–President of Campaign for Democracy, Comrade Bako Abdul Usman has added his voice to the torrent of comments by coming very hard on the South African government, accusing them of being culpable in the act.

Comrade Abdul known for his no-hold-bare comments said the South African government had looked the other way while Nigerians and other African nationals were being killed in cold blood.

In an exclusive interview with Tracereporters in Kaduna, the President of the Campaign for Democracy said “I think if the South Africans are now having sober reflections over the attitude of some of its citizens, it should not be by a way of sending a delegation to come and say; “We are sorry for what really happened. It must go back to x-ray some of the statements that came from top government officials that are duty bearers to the citizens of South Africa.
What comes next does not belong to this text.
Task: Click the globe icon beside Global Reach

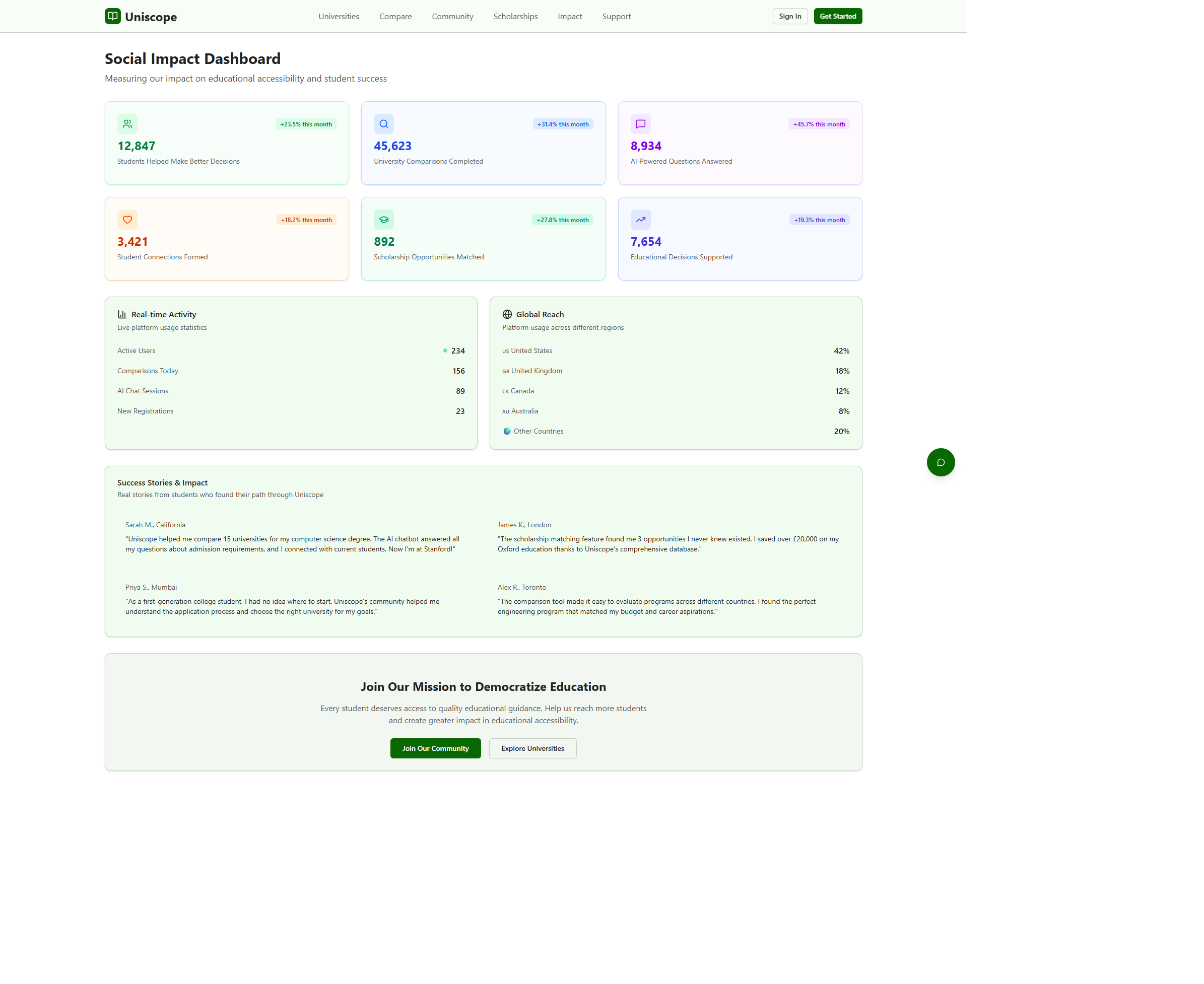Action: pos(507,314)

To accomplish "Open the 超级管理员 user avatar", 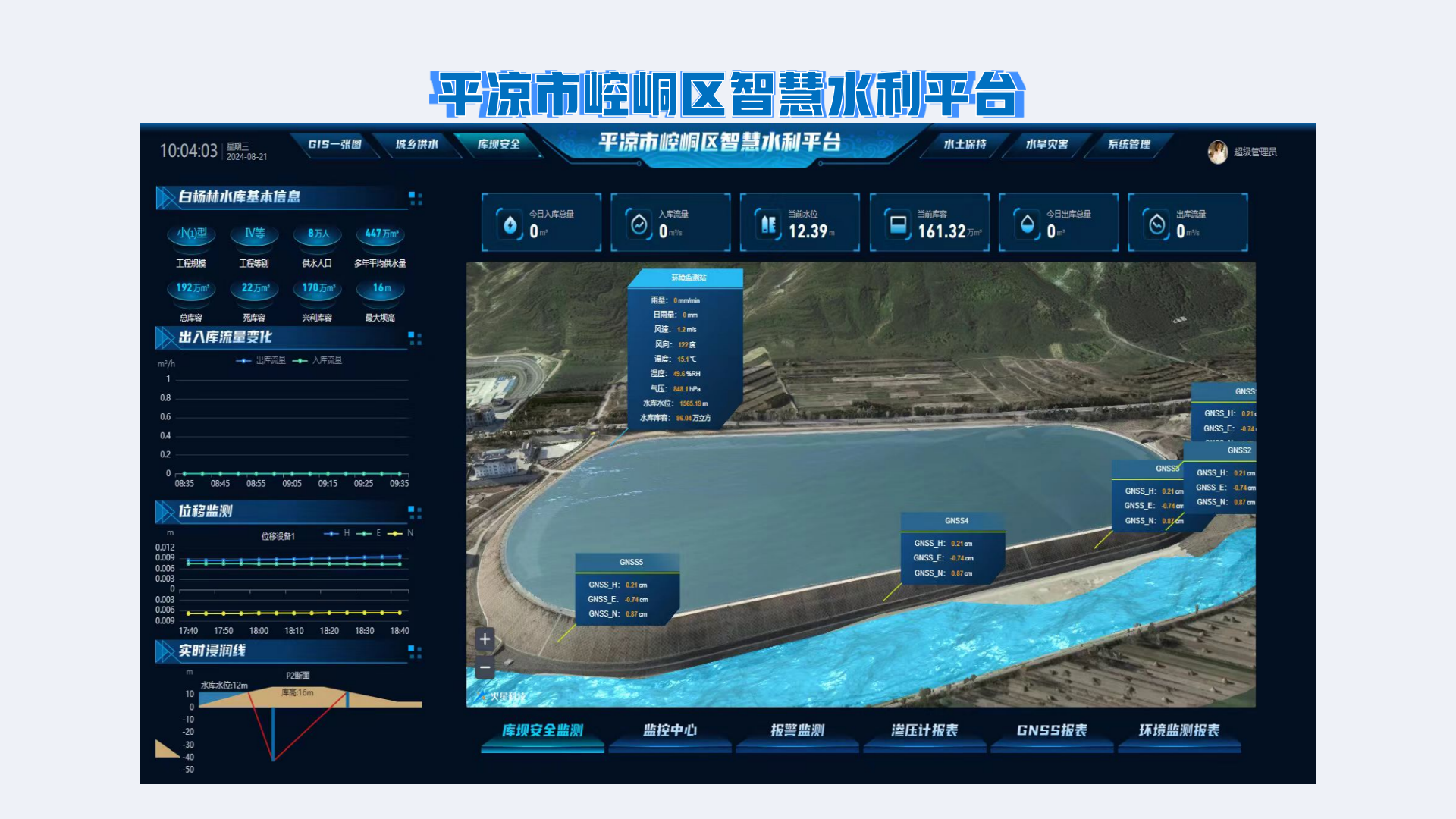I will tap(1217, 152).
According to him, “For me, the story does not hold water because statements coming from high profile personalities in South Africa backing up xenophobic attacks on other foreign nationals in South Africa are uncalled for and it is not a welcoming idea. Coming out now to say that they are sorry, is an afterthought as the damage has already been done.

“We will duly accept the offer but I think that the leadership of South Africa should look inward to say okay; enough is enough and that people who made such statements to provoke, to really encourage the angry youths to take up this massacre, should be brought to book, questioned and if possible, sanctioned.
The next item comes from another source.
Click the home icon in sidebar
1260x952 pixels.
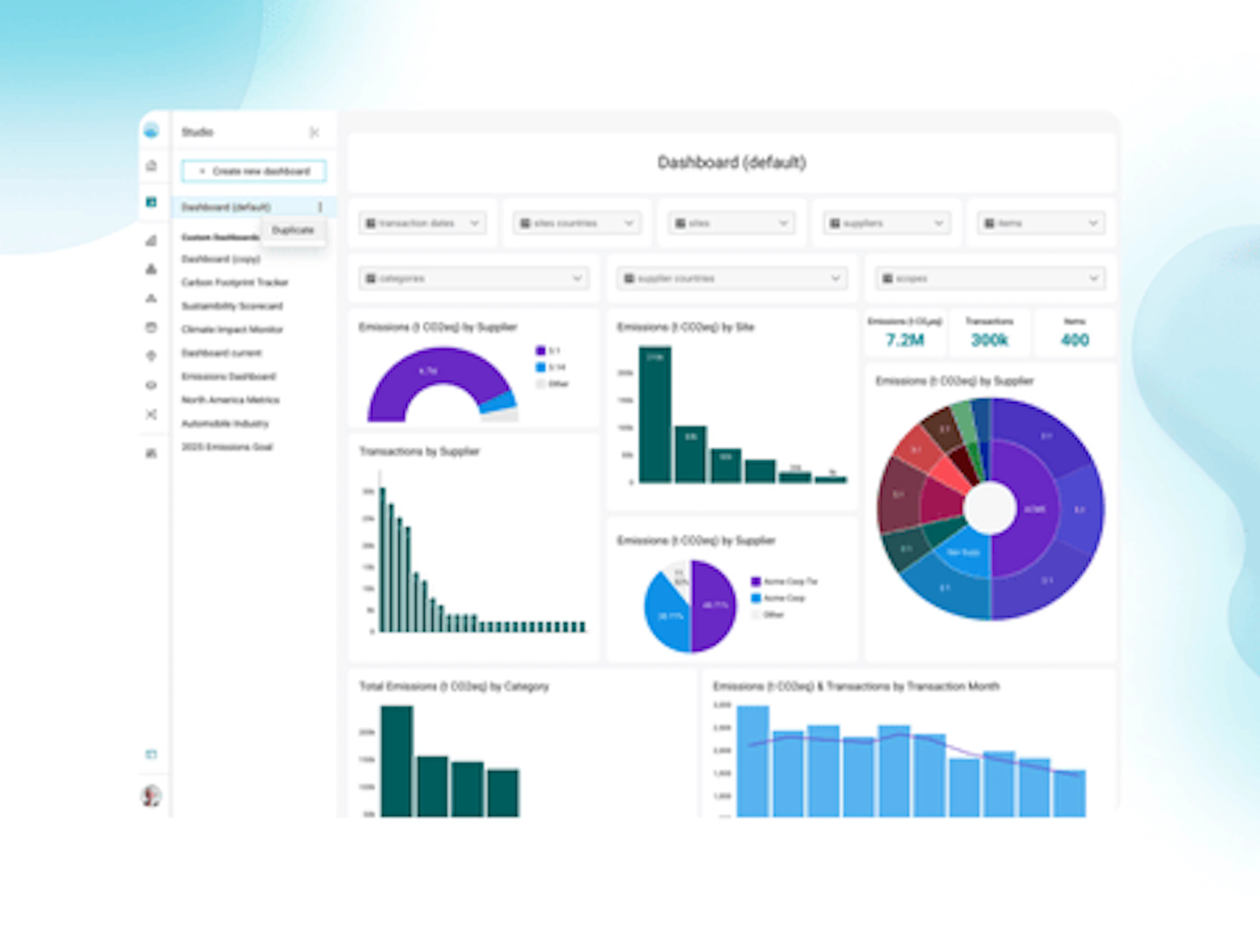tap(151, 166)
Abdul who doubted the sincerity of the South African government disclosed that if the Nigerian government is asking for compensation from South Africa, then they will wait forever, as the issue of compensation is not part of South African law.
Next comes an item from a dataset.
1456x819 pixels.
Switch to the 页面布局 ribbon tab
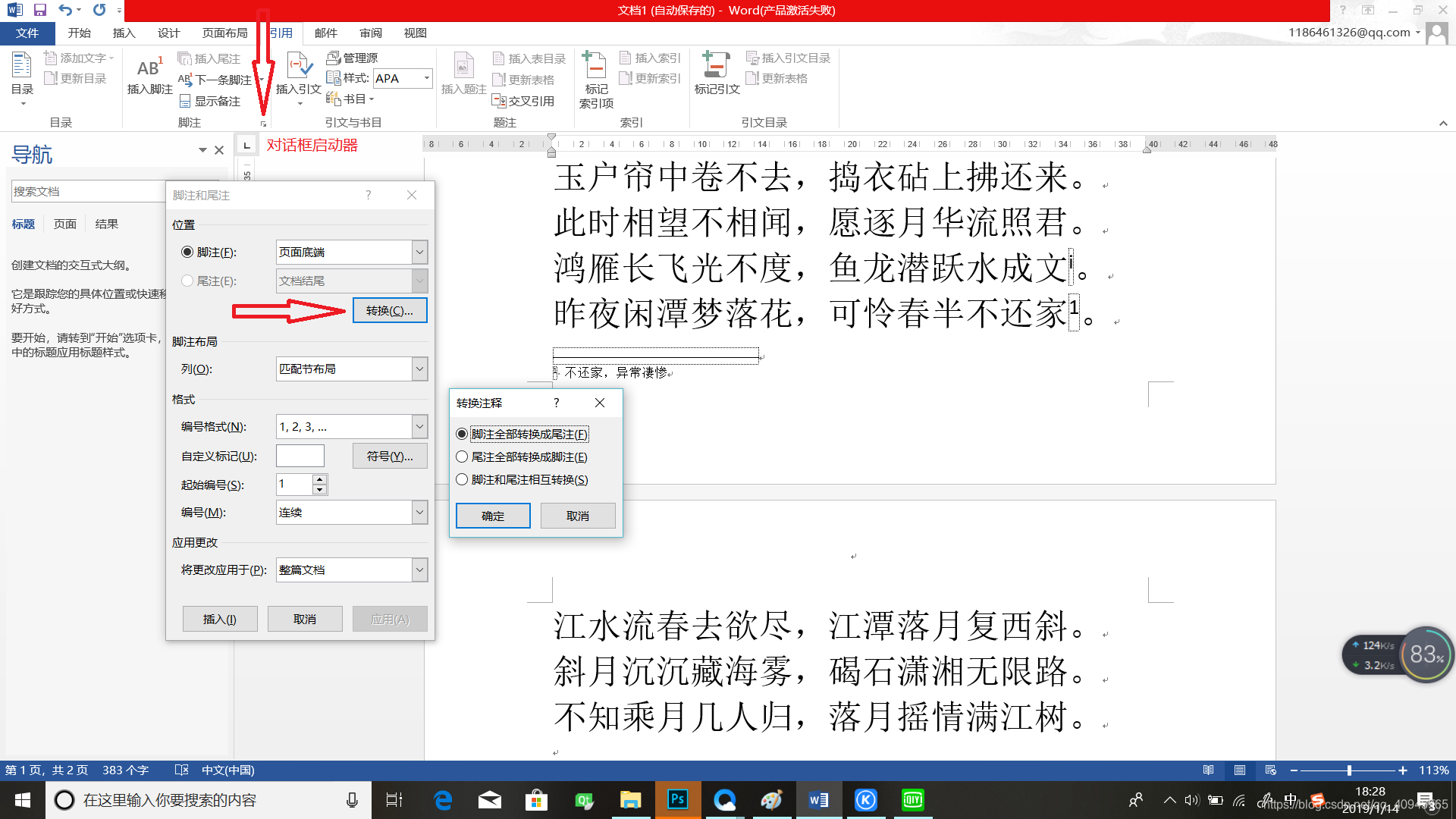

Abdul revealed that “For people who are very conversant with the constitution of the South Africans will tell you that there is nothing like compensation in their constitution but for me, I do not think this should come as a way of compensation but instead, let it be like a fine.

“The judiciary should chat a course and judge the South African government and those found wanting in cases of homicide, they should be treated equally and made to pay fines and no compensation because, there is no amount that can compensate the life of a human being, no matter how low that human being is, those are citizens that have grown up to know what it

takes to establish legitimate businesses in a foreign country. So, I think the issue of compensation should not be. It should be a fine by the African Union, AU, demanding that a certain amount be paid that will serve as a deterrent to the continuity of such acts.

“For me, it should not be compensation but it should be a fee that they are being fined and when found guilty, there is a likelihood that you will not repeat it again.

Reacting to the 2.2percent increase in VAT, Abdul, lamented the insensitivity of Nigerian leaders whom he said do nit care about the masses.

According to him, “as an activist, I will be very rationale about it and, I will say, it is the height of insensitivity as a policy, by the government of the day to increase VAT on products that are consumable products.

“I would have loved this administration to have increased ‘property taxes’ and all other luxury taxes that have a direct bearing on the rich. This is because looking at the abject poverty of the Nigerian citizen, you will agree with me, it is not a welcoming idea at all. It negates the core values of an administration that says it is for the poor.

“It is never a welcomed idea and the government should look inwards to review some of its taxes.